(Saved entries)

┌──

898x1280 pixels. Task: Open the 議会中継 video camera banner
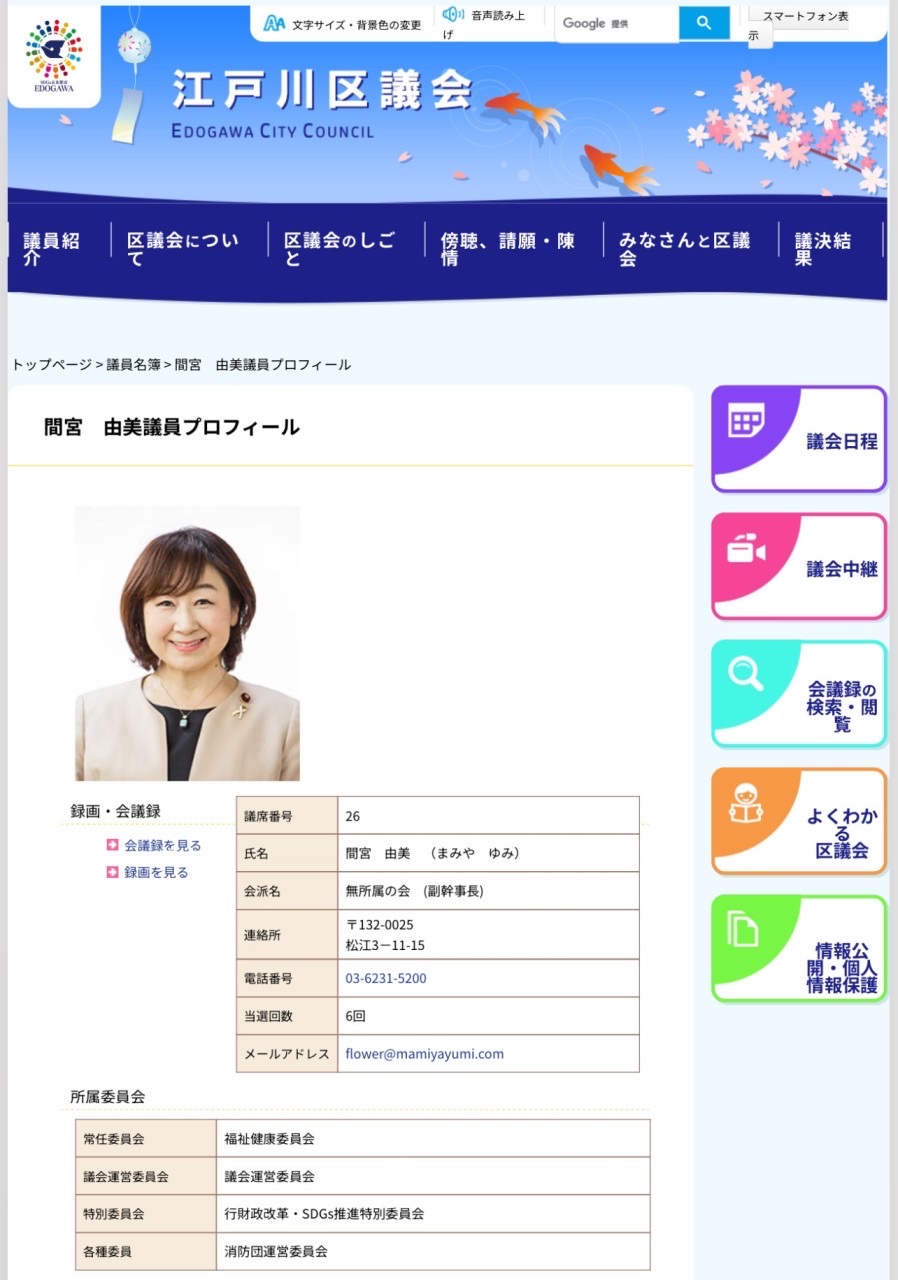pyautogui.click(x=799, y=567)
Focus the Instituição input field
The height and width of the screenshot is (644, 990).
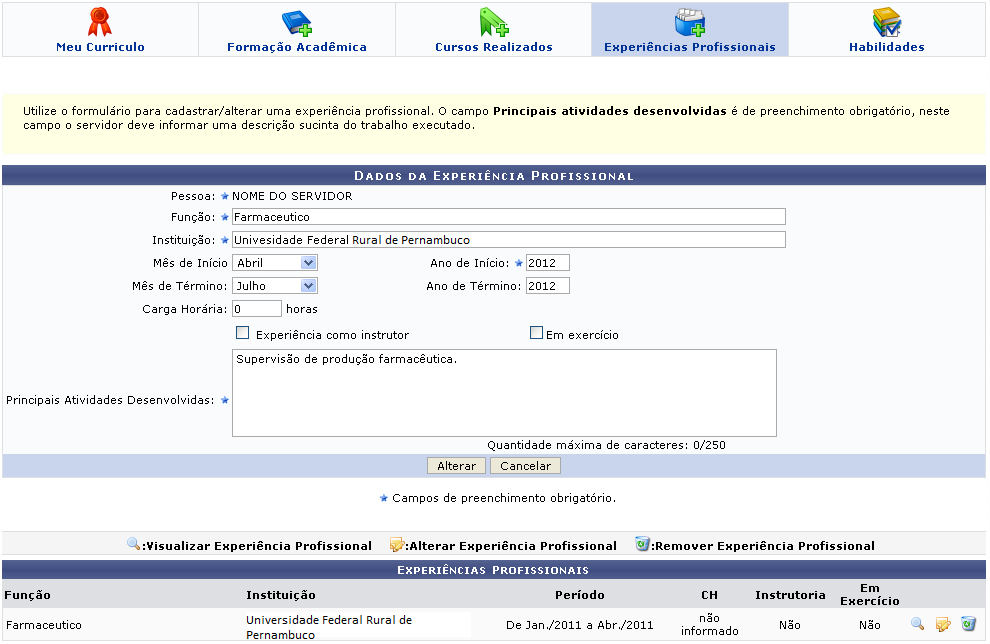click(508, 240)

└──

> **What the exercise asks**:
Copy out all the data above exactly, pictures excluded.

> **Your solution**:
898x1280 pixels. Task: Open the 議会中継 video camera banner
pyautogui.click(x=799, y=567)
Focus the Instituição input field
The height and width of the screenshot is (644, 990).
click(508, 240)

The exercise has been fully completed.